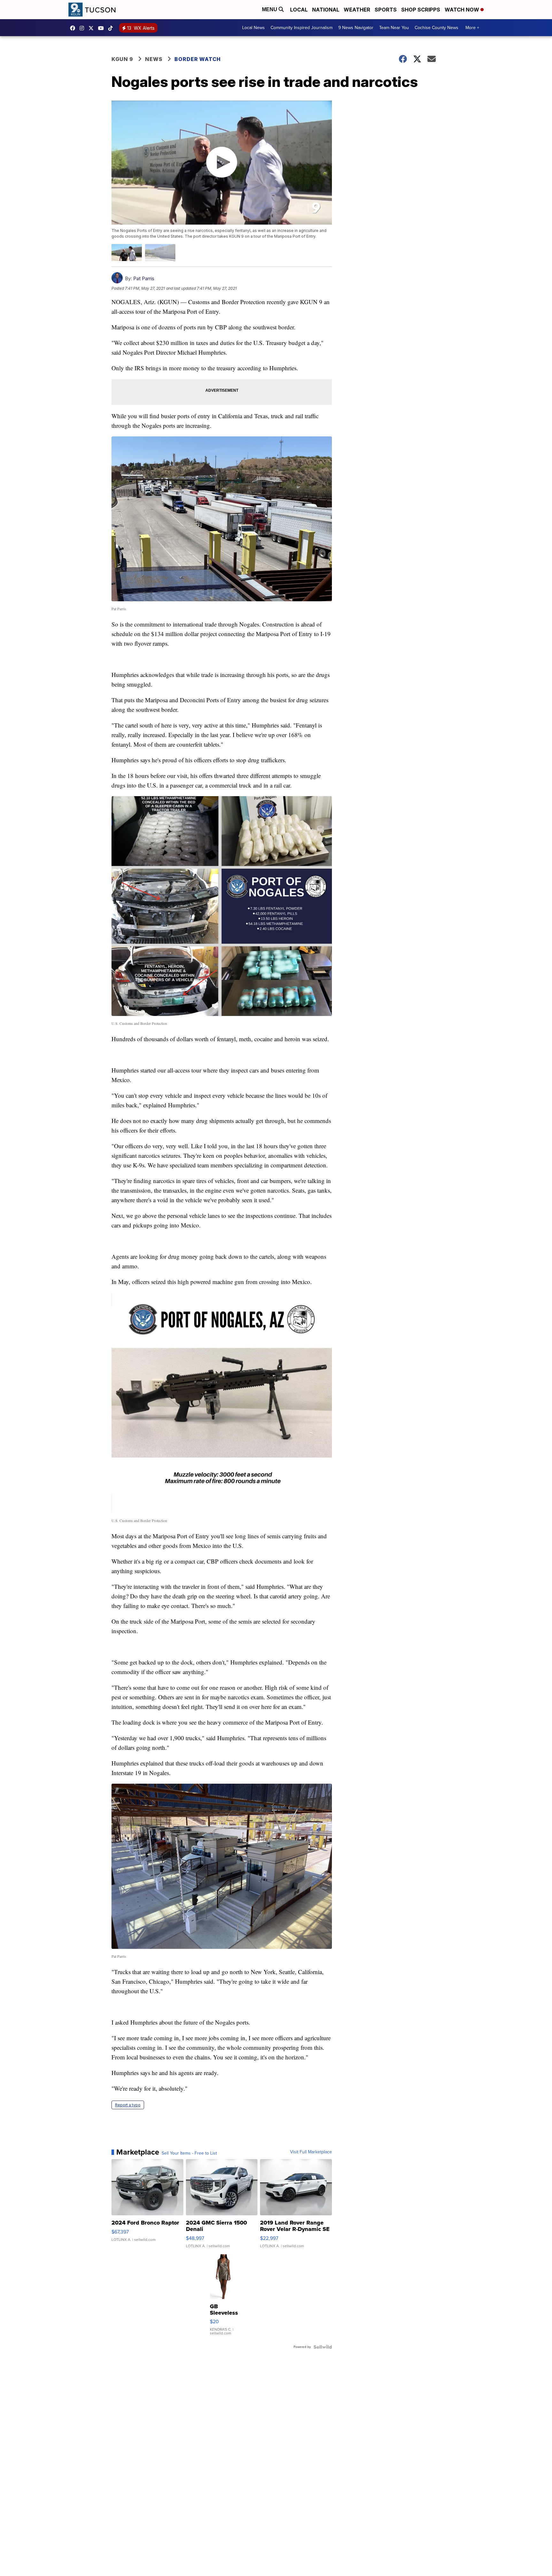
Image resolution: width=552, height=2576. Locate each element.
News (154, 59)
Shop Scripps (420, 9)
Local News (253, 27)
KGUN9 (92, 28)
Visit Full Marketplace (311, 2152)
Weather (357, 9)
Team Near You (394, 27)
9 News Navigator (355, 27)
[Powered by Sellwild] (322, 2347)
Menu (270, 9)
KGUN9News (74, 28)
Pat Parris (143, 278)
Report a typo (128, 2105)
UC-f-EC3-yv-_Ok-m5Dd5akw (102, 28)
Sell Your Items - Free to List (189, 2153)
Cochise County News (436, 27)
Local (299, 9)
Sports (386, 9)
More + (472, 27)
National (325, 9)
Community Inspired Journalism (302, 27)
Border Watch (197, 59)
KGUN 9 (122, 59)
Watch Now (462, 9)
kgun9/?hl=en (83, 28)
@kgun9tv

· · ·

**Work to be completed**
The required output is the lines from the one holding "9 News Navigator (355, 27)" through the last line of the entries above, copied exactly.

**Solution to this task**
9 News Navigator (355, 27)
[Powered by Sellwild] (322, 2347)
Menu (270, 9)
KGUN9News (74, 28)
Pat Parris (143, 278)
Report a typo (128, 2105)
UC-f-EC3-yv-_Ok-m5Dd5akw (102, 28)
Sell Your Items - Free to List (189, 2153)
Cochise County News (436, 27)
Local (299, 9)
Sports (386, 9)
More + (472, 27)
National (325, 9)
Community Inspired Journalism (302, 27)
Border Watch (197, 59)
KGUN 9 (122, 59)
Watch Now (462, 9)
kgun9/?hl=en (83, 28)
@kgun9tv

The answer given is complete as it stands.